6.      INTELLECTUAL PROPERTY.

(a)    No Intellectual Property Infringement by Client. The Client represents to the Company and unconditionally guarantees that all text, graphics, photos, designs, trademarks, or other content comprising any (i) Advertisement and (ii) the Client Website are owned by the Client, or that the Client has permission from the rightful owner to use each of these elements, and will hold harmless, protect, indemnify, and defend the Company and its subcontractors from any liability (including attorneys’ fees and court costs), including any claim or suit, threatened or actual, arising from the use of such elements furnished by the Client.

(b)   Client Property Rights.

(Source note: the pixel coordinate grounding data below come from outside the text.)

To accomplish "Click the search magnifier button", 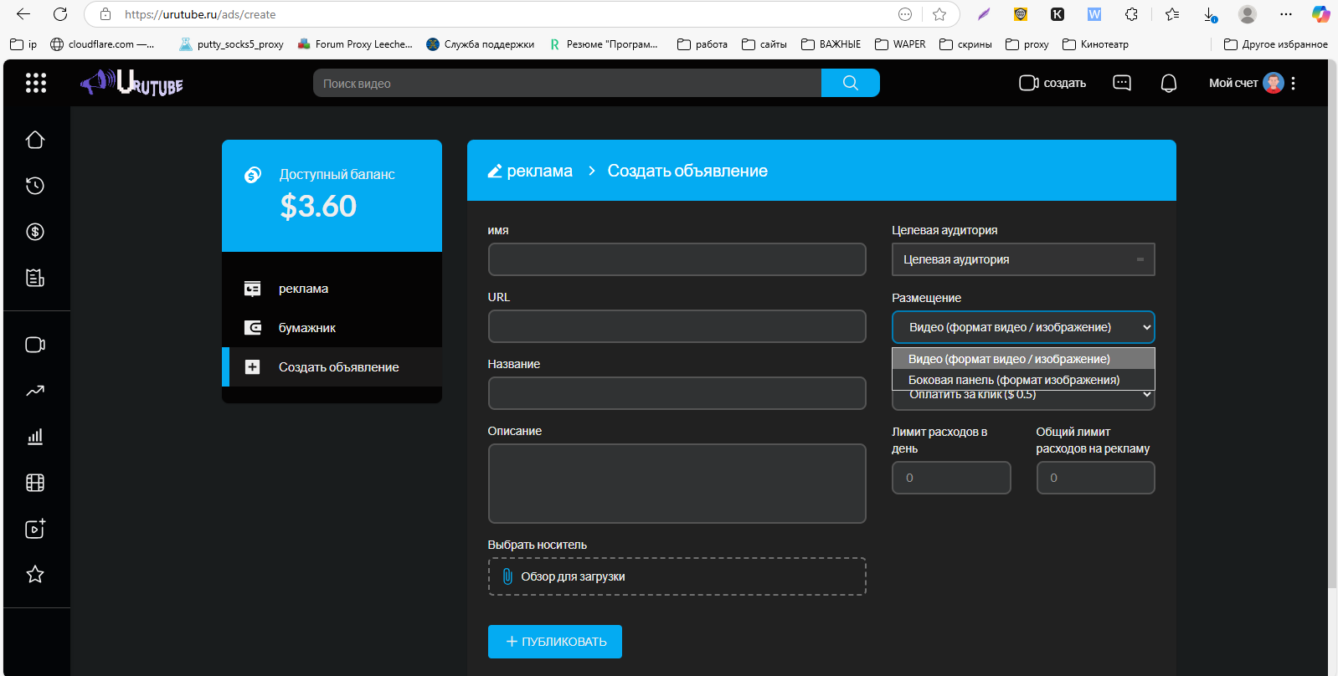I will [x=850, y=83].
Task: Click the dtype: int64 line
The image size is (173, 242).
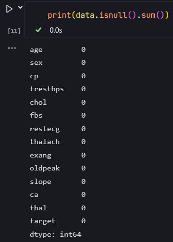Action: click(x=55, y=234)
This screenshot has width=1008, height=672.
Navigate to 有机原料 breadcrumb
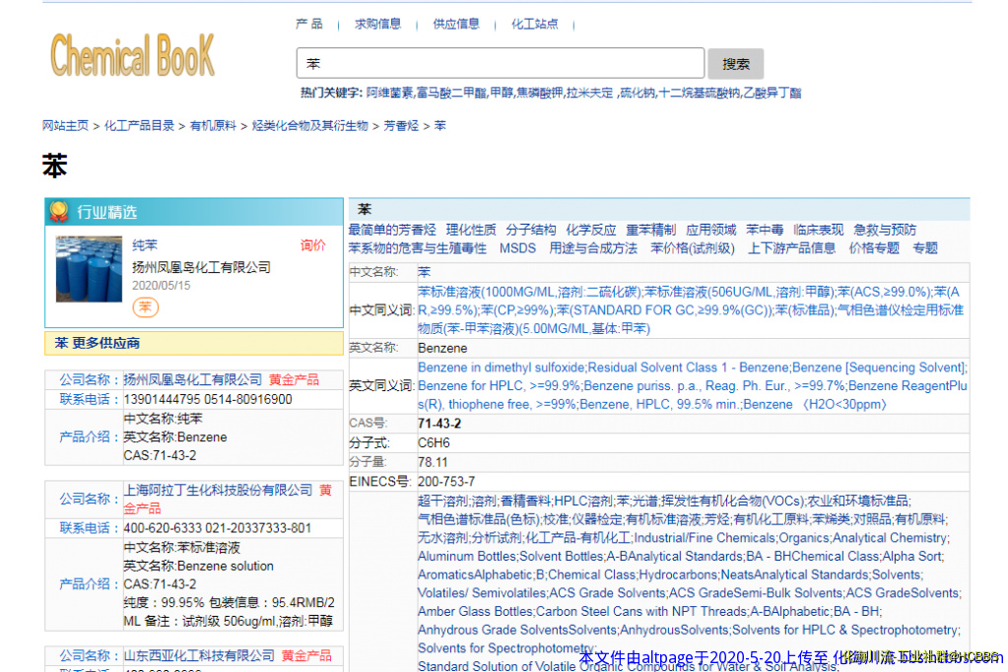213,126
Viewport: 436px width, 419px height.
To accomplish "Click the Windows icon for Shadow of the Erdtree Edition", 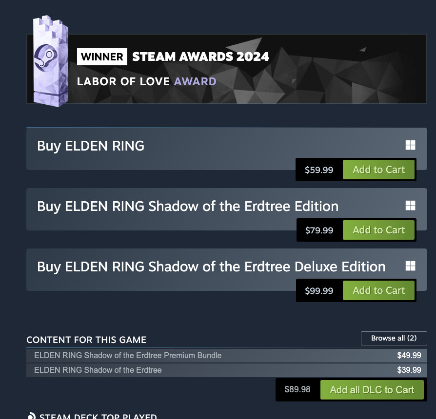I will point(410,206).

All text, graphics, photos, designs, trademarks, service marks, tradenames, or other content comprising the Advertisement provided, leased, or licensed to the Company with respect to the Company’s performance of the Services are the sole property of the Client, and the Company has no ownership or other intellectual property rights in or to such items.

(c)    Company Property Rights. All text, graphics, photos, designs, trademarks, hyperlinks, or other content on the Company Website are the property of the Company and the Client has no ownership rights or other intellectual property rights to such items.

7.      INDEMNIFICATION.

(a)    Of Company by Client. The Client shall indemnify and hold harmless the Company from and against all Claims that it may suffer from or incur and that arise or result primarily from (i) its posting of the Advertisement on the Company Website in connection with the carrying out of its duties under this Agreement or (ii) the Client’s breach of any of its obligations, agreements, or duties under this Agreement; provided, however, none of the foregoing result from or arise out of the actions or inactions of the Company

8.      AMENDMENTS.

No amendment, change, or modification of this Agreement shall be valid unless in writing and signed by both Parties.

9.      FORCE MAJEURE.

A Party shall be not be considered in breach of or in default under this Agreement on account of, and shall not be liable to the other Party for, any delay or failure to perform its obligations hereunder by reason of fire, earthquake, flood, explosion, strike, riot, war, terrorism, or similar event beyond that Party’s reasonable control (each a “Force Majeure Event”); provided, however, if a Force Majeure Event occurs, the affected Party shall, as soon as practicable:

(a)    notify the other Party of the Force Majeure Event and its impact on performance under this Agreement; and

(b)   use reasonable efforts to resolve any issues resulting from the Force Majeure Event and perform its obligations hereunder.

10.  GOVERNING LAW.

This Agreement shall be governed by the laws of the state of Colorado. In the event that litigation results from or arises out of this Agreement or the performance thereof, the Parties agree to reimburse the prevailing Party’s reasonable attorneys’ fees, court costs, and all other expenses, whether or not taxable by the court as costs, in addition to any other relief to which the prevailing Party may be entitled.

11.  ENTIRE AGREEMENT.

This Agreement, together with the Exhibits hereto, constitutes the final, complete, and exclusive statement of the agreement of the Parties with respect to the subject matter hereof, and supersedes any and all other prior and contemporaneous agreements and understandings, both written and oral, between the Parties.